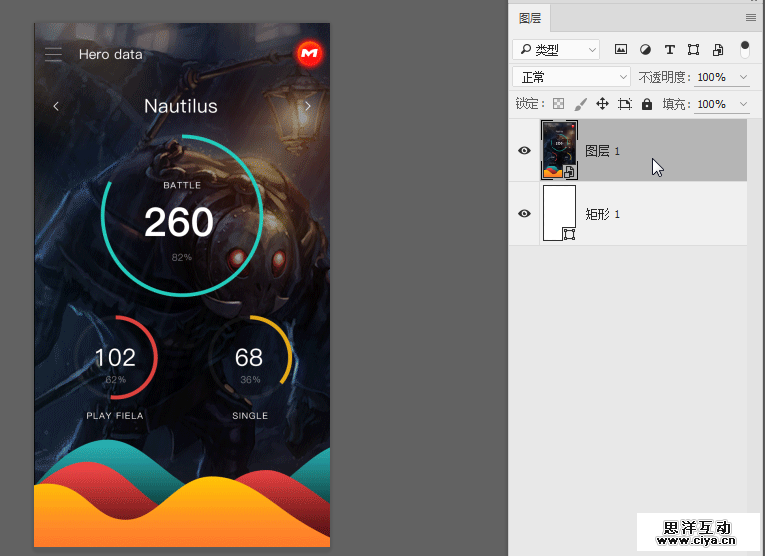Hide the 图层 1 layer

point(524,151)
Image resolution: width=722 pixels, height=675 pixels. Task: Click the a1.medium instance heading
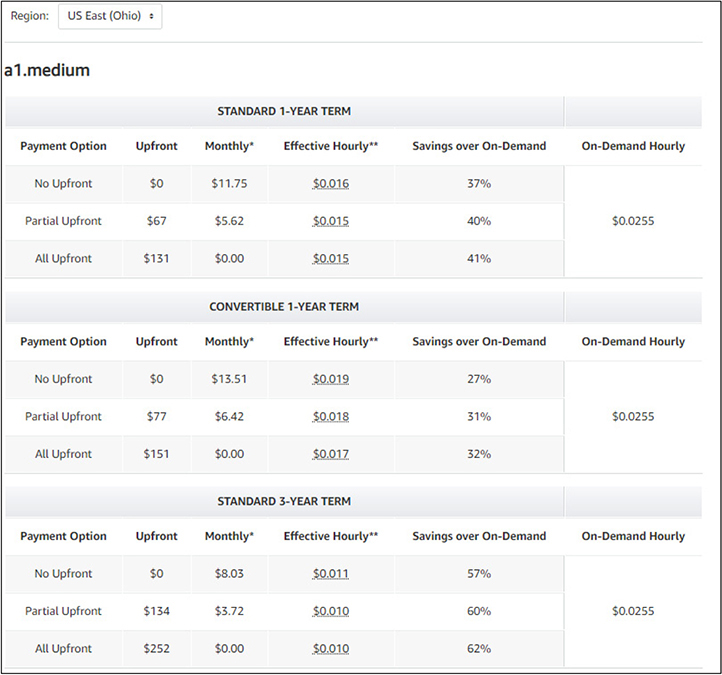47,70
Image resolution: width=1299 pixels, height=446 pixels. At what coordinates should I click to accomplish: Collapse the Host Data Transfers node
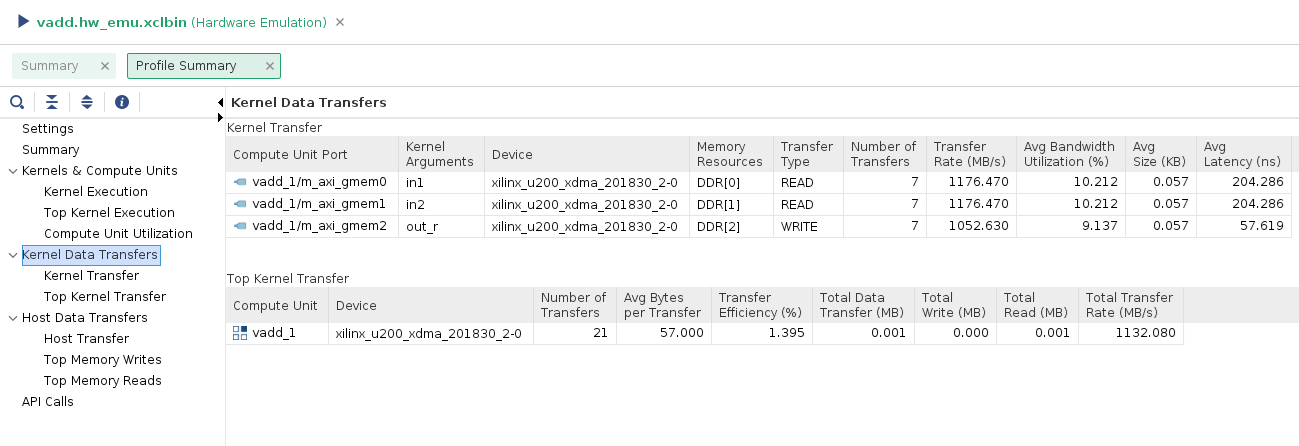click(x=12, y=318)
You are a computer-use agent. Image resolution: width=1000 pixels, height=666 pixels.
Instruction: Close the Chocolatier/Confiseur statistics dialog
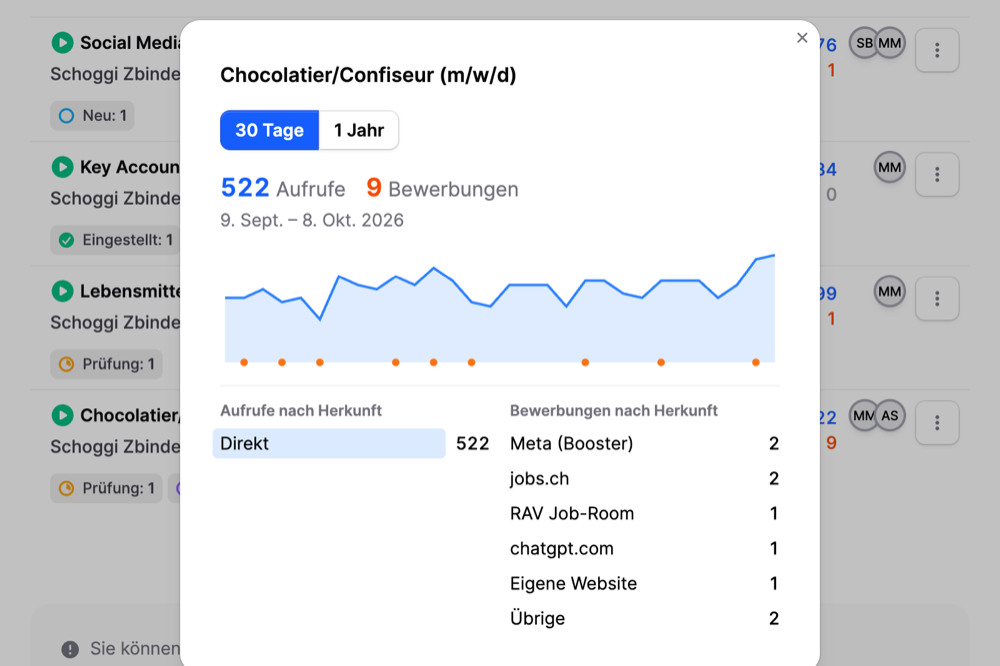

━━━━━━━━━━

YOUR OBJECTIVE:
Please copy exactly the lines from the one that contains "Image resolution: width=1299" through the last line of the listing above, leaving out the pictures.

RESPONSE FOR THIS EXERCISE:
Image resolution: width=1299 pixels, height=446 pixels. At what coordinates should I click to accomplish: Collapse the Host Data Transfers node
click(x=12, y=318)
You are a computer-use agent. Image resolution: width=1000 pixels, height=666 pixels.
Instruction: Close the Chocolatier/Confiseur statistics dialog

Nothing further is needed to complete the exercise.